The benefits of hydrotherapy to dogs with OA include:
• Relief of pain, swelling and stiffness
• Improved muscle mass and tone
• Increased joint range of motion
• Improved circulation
NSAIDs and adjunct medications
NSAIDs have been the foundation for treating symptoms of OA in dogs. They have anti-inflammatory, analgesic and antipyretic properties. However, serious adverse effects can occur, some of which are fatal, especially with chronic use. These most commonly include gastrointestinal, renal, hepatic and coagulation disorders. The goal is to use the minimal effective dose when other treatments are not successful. Because of these potential adverse reactions, screening to identify high-risk candidates should be performed and include a physical and chemical examination, and identification of concurrent disease or conditions. It is important to educate owners on the proper dose, administration and potential side effects of NSAID therapy. This information should be provided both verbally and in writing.
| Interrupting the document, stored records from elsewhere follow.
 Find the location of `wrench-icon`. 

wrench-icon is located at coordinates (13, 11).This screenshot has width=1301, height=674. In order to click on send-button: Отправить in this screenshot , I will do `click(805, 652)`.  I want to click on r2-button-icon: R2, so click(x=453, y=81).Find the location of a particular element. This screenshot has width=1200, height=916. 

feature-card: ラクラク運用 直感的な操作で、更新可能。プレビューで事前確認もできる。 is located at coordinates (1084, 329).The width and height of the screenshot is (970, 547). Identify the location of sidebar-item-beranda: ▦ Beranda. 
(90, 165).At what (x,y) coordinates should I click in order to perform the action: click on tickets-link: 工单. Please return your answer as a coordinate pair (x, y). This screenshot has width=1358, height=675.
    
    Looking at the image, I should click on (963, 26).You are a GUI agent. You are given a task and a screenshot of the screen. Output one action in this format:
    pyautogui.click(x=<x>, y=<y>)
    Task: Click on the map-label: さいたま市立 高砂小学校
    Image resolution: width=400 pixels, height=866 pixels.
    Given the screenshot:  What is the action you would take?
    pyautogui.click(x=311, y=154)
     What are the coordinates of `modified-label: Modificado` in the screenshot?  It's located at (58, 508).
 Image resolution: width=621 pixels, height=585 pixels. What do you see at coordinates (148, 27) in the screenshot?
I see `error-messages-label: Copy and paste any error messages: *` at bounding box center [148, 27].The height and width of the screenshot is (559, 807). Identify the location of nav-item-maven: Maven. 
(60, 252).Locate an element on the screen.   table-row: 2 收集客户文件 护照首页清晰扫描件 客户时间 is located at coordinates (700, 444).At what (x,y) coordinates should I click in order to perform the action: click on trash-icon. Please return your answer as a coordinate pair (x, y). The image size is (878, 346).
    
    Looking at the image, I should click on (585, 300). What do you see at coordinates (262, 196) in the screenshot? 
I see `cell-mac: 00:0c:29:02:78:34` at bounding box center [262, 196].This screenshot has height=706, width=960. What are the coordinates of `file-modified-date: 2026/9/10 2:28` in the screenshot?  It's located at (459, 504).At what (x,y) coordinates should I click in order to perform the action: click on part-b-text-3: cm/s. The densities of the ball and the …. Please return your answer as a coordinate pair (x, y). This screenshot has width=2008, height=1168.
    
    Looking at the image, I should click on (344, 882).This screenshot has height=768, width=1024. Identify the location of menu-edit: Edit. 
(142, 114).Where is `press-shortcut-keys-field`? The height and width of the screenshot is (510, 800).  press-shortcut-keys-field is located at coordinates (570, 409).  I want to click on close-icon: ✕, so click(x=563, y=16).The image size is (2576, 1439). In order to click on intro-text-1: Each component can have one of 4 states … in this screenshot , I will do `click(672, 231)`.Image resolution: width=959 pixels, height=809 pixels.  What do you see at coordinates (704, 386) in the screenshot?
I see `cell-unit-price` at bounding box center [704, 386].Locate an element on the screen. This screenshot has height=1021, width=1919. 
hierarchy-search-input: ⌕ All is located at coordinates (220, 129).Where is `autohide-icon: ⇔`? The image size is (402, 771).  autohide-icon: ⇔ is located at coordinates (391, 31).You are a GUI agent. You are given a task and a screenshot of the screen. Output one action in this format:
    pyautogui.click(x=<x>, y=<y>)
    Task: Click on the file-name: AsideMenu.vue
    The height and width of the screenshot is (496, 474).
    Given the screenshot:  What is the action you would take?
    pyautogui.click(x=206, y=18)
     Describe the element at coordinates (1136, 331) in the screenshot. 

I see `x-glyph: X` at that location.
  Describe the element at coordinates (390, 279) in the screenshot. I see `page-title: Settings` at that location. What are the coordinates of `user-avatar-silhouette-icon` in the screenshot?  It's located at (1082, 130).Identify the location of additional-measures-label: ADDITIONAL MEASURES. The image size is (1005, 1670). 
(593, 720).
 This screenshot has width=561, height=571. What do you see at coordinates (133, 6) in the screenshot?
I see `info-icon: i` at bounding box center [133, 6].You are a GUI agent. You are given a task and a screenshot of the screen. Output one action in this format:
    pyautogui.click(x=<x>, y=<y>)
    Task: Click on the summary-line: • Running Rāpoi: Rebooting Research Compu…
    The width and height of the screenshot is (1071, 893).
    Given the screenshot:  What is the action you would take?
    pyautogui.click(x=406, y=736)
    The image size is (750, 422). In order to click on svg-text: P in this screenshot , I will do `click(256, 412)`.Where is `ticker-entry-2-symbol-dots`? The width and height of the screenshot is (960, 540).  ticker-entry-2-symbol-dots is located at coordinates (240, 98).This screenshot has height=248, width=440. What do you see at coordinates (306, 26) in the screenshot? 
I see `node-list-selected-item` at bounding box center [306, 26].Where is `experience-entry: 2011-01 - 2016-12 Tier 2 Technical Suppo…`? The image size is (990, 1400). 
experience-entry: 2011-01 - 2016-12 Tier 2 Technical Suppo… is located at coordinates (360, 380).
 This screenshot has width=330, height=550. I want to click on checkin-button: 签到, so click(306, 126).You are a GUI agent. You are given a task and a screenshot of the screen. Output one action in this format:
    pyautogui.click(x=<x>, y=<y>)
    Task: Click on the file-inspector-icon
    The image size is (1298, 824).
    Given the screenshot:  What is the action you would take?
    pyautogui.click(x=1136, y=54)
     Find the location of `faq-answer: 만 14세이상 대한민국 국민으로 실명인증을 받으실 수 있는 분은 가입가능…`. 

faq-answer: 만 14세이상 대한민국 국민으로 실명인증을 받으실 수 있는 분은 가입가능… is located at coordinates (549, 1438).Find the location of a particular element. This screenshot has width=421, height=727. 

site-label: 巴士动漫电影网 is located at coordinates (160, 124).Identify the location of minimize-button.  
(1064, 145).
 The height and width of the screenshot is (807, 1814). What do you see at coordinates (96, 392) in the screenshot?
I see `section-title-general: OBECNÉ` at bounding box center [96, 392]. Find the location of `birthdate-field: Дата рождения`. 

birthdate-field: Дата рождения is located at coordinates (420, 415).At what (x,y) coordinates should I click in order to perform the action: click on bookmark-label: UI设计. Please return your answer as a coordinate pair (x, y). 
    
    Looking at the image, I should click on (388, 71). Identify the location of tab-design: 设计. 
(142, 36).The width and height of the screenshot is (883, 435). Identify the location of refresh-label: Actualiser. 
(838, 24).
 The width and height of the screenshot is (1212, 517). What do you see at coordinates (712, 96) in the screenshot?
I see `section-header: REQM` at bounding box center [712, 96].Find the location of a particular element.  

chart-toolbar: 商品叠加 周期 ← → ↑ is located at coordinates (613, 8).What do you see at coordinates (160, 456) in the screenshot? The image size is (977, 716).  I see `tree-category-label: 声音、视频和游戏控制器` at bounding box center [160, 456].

Most adverse affects are seen in the first 48 to 72 hours of administration. A call to the owner at this time and reassessment within ten to 14 days is recommended. For chronic therapy, routine rechecks are recommended. GI protectants may be needed in some patients.
Adjunct medications can be used for “break through” pain or if discomfort cannot be controlled by other means.
Commonly used adjunct medications include:
• Tramadol • Gabapentin • Amatodine • Codiene
Disease modifying agents and corticosteroids
Details on these conventional medications are readily available in veterinary literature. Adequan® Canine is polysulfated glycosaminoglycan (PSGAG) prepared by extracting glycsaminoglycans (GAGs) from bovine trachale cartilage. It has been shown to inhibit certain catabolic enzymes that degrade collagen, proteoglycans and hyaluronic acid in inflamed joints. In addition, Adequan stimulates the synthesis of protein, collagen, proteoglycans and hyaluronic acid.
Hyaluronic Acid (HA) is a form of viscosupplementation, which has been shown to slow the progression of osteoarthritis and decrease inflammation within the joint. Specifically, it increases joint fluid viscosity, increases cartilage (GAG) formation, and decreases degradative enzymes and cytokines. The injections must be given under sterile conditions with the dog under sedation or general anesthesia. Reportably, over 70% of dogs respond well to HA and improvement can be noted for over six months following administration. The author’s clinical impression is that HA used alone is useful for synovitis and mild to moderate OA, but in the treatment of severe OA, an intra-articular corticosteroid is recommended.
When dogs have not responded to other treatments, intraarticular injections of corticosteroids can provide pain relief for dogs with end-stage osteoarthritis. Arthroscopic debridement of the arthritic joint may offer improved comfort and mobility. Salvage surgeries such as joint replacement and arthrodesis may also be considered.
Canine osteoarthritis is an incurable condition, but with early intervention, when possible, and a multimodal approach, we can extend longevity and quality of life for our canine patients.